Brylaine had cancelled its entire Saturday timetable for the Spalding Town IT2 and B13 and K59 Spalding to Boston services for the first three months of 2022 due to a driver shortage.
The Saturday IT2 bus will now run, however, with a timetabled service being taken on by CallConnect.
Residents are also being encouraged to book their usual K59 journeys between Donington and Spalding via CallConnect, using its on-demand service.
Arrangements for the B13 are yet to be announced.
'Cuts have led to degraded bus services'
Brylaine has launched a driver training programme to try to avoid future workforce issues.
It is calling on politicians to see the value buses bring to our communities - highlighting the fact that funding for commercially run buses has been drastically cut since 2010.

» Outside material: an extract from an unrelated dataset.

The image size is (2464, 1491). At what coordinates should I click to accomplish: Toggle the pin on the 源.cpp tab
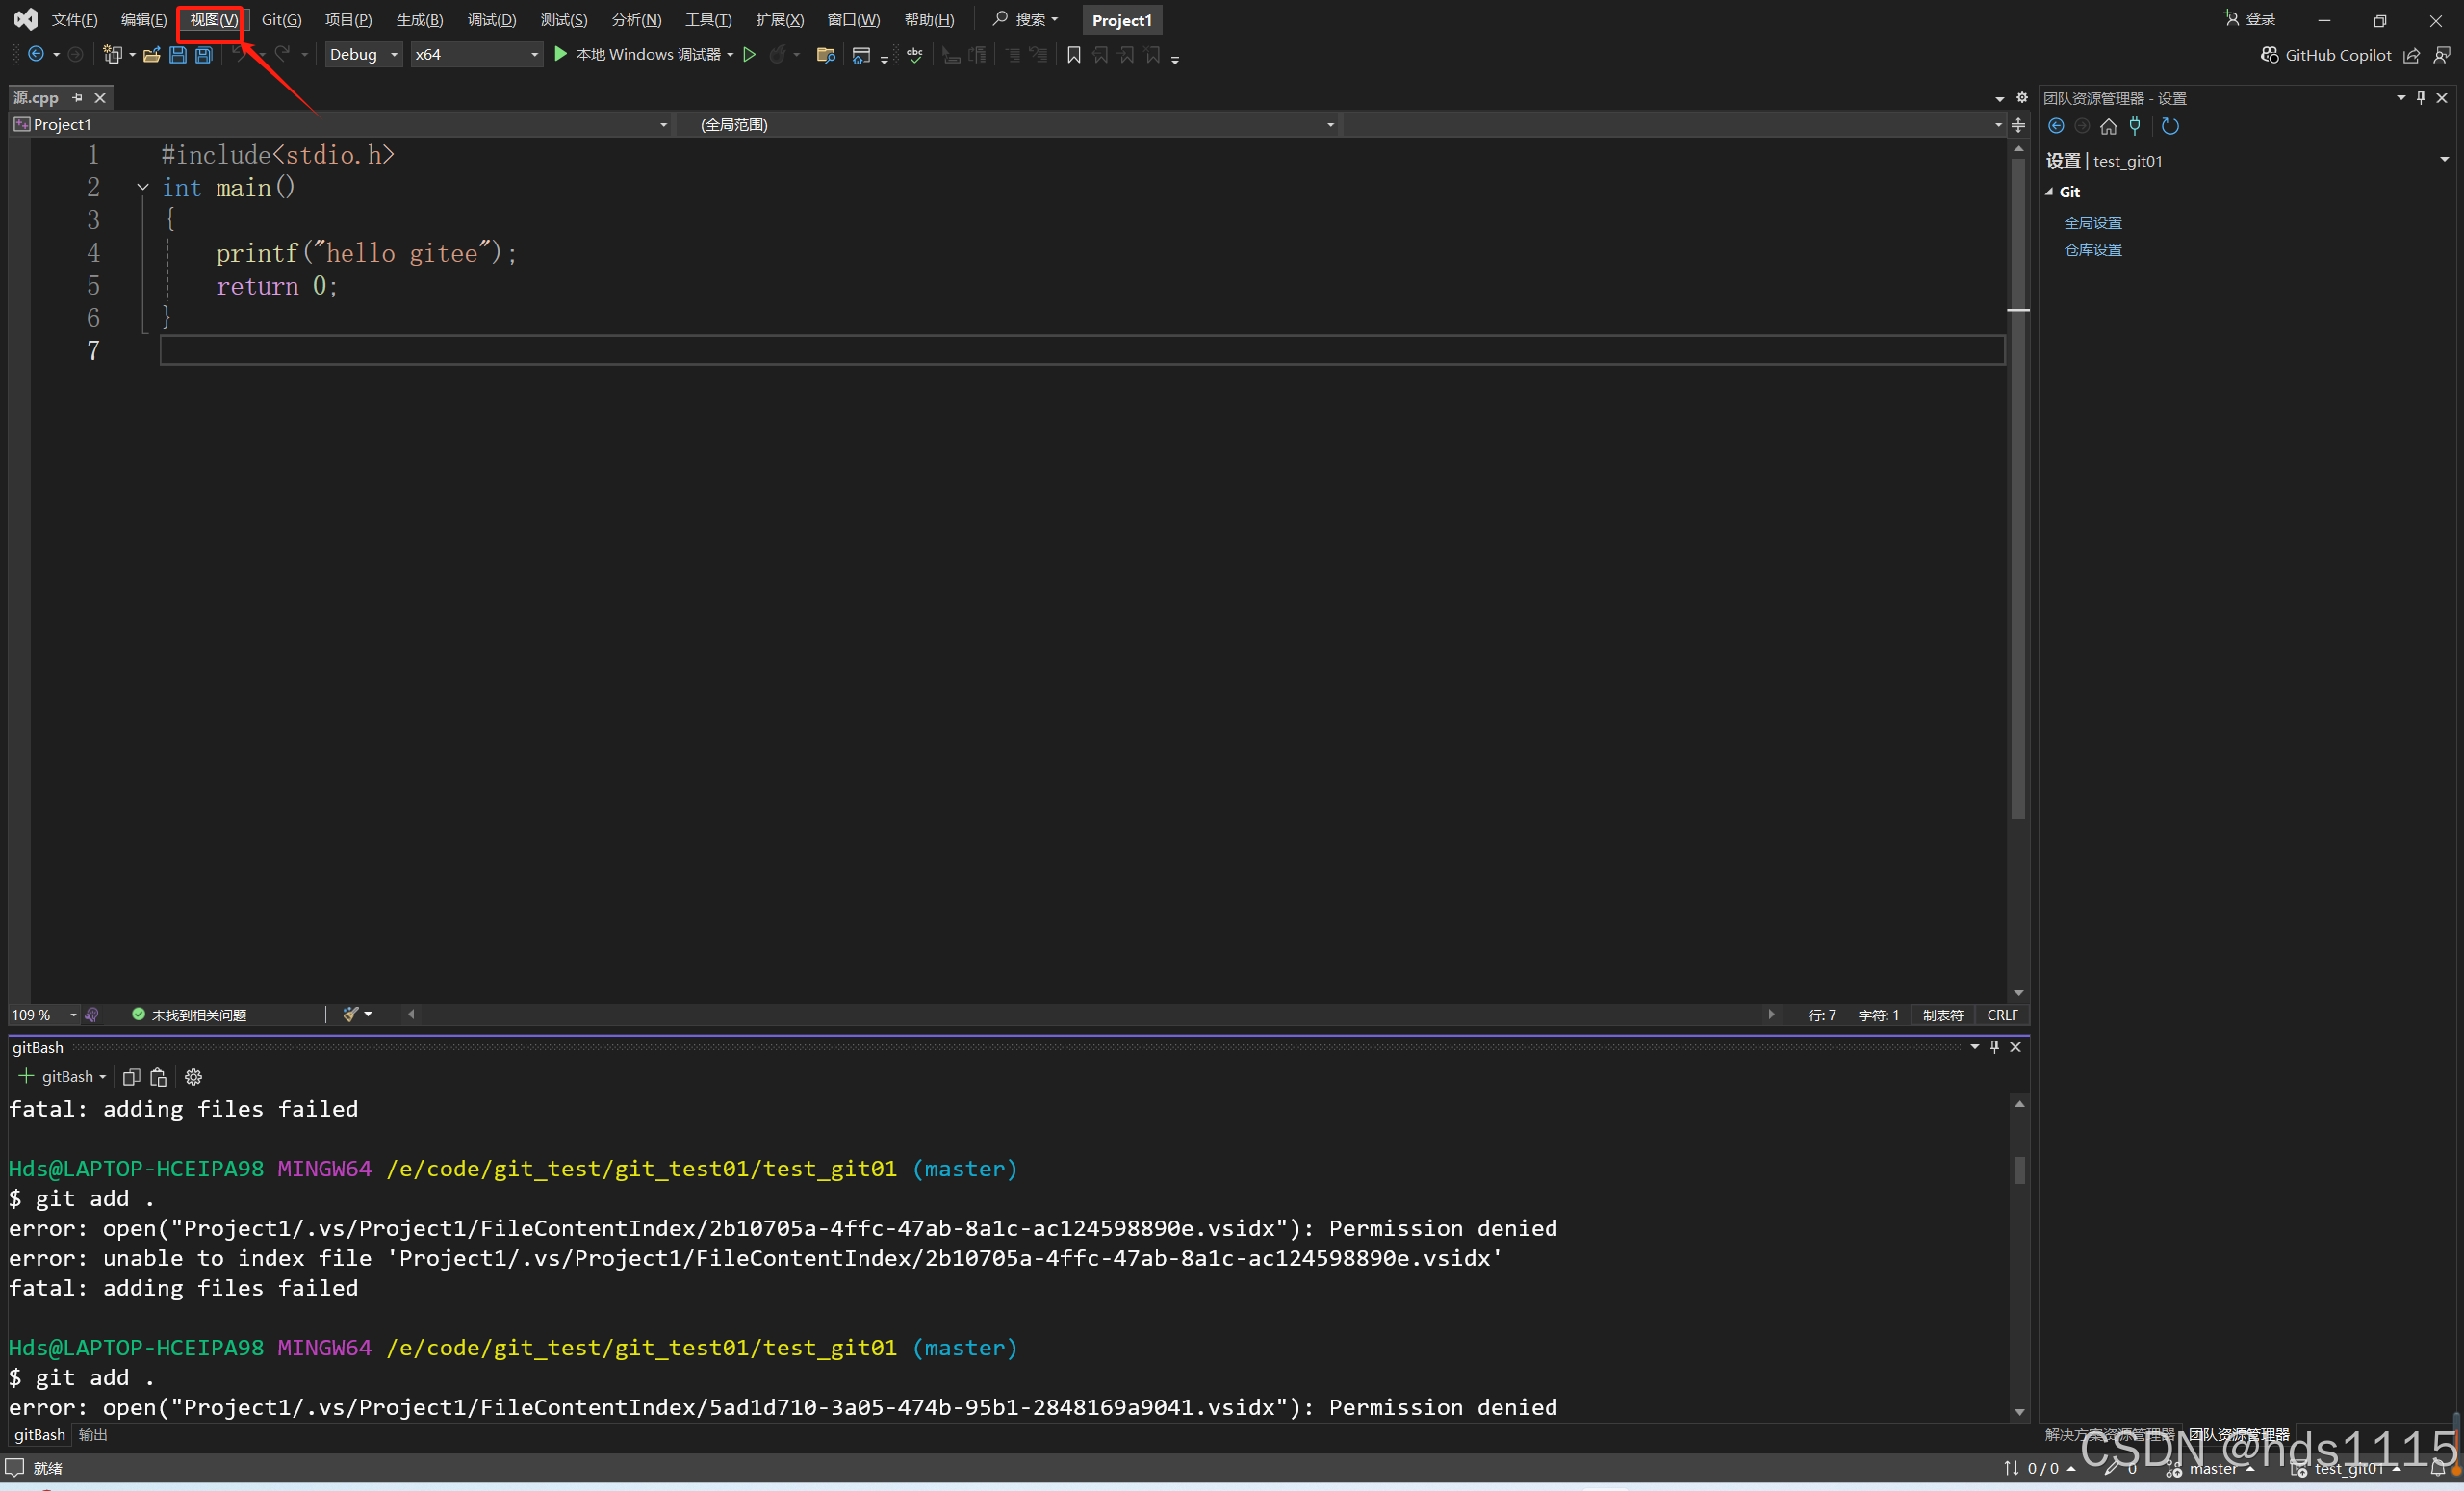pyautogui.click(x=75, y=97)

In a statement, it said: “The consequences of this have been degraded or lost services, diminishing networks, with rising commercial fares to cover ever increasing operating costs.
“In many of our rural areas, the indirect consequences have been even more stark.
“As bus networks decline, so does the ability to make jobs and services accessible, clean the air we breathe, reduce carbon emissions and tackle road congestion.
“Not only that, if rural bus services actually received regional support for operating, perhaps drivers could be paid the value their role affords the entire population of Lincolnshire and the communities they serve.”
- Call 0345 2343344 to book a CallConnect journey and for details of the services visit lincsbus.info online.